In fact, none of the women in the film are sketched as anything more than the most basic caricature. The women McLaglen meets in the first half are all variations on the same empty misogynist vessel, except that those he meets in Amsterdam wear clogs and live in windmills, only Maria Casajuana as a Latin temptress makes any impact. The film is pretty candid (this being pre-code) about quite how much sleeping around the sailors do, with a running gag about turning up at a girl’s house to find you’ve a child from the last time you were there, but the real love story here is between the two men. McLaglen and Armstrong are framed like a couple throughout, and the drama hinges on their continual falling out and making up, Armstrong needing his finger pulled by his pal to reset his hand after every punch-up representing a recurrently suggestive single entendre. Their interplay works brilliantly though, with little moments such as their sharing a laugh after climbing out of the docks and McLaglen surreptitiously dousing himself in cologne out of his friend’s eyeline working particularly well, serving already to showcase Hawks’ keenly nuanced eye for the technical business of screen comedy.
A Girl In Every Port – 1928 – USA – 72 mins – Dir : Howard Hawks

1 comment:

  1. Nice! This is a fun one. I agree that Brooks' character is a misogynist caricature, like all the women here. She's not yet the characteristic Hawksian woman of later films, who can initially come between the men the way Brooks does here, but who eventually does find a way into their masculine world. Hawks never exactly became a feminist, but he did eventually figure out a place for women in his films other than the stereotypical vamp we see here.

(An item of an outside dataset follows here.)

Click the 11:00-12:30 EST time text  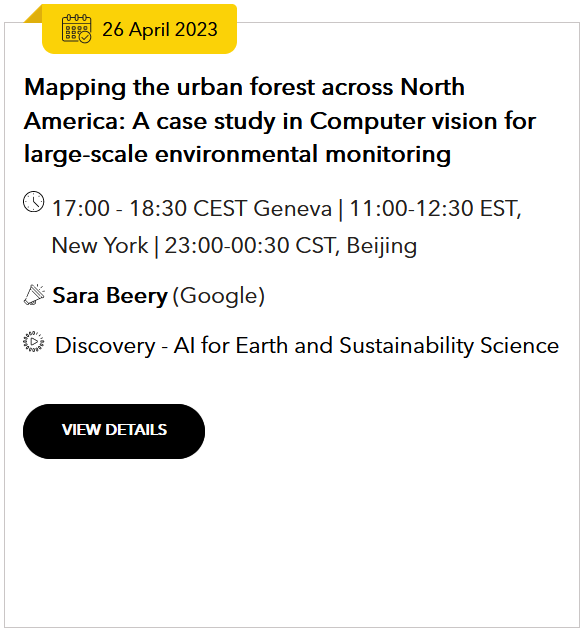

    Anyway, the film is pretty great otherwise. It's a lot of fun, including the slapstick brawls at the beginning and all the weird little bits of Hawksian business like the finger-pulling and the ring with the anchor on that Armstrong leaves like a brand on his conquests (and eventually on McLaglen). It's a great early Hawks and a great film in itself, regressive gender politics and all.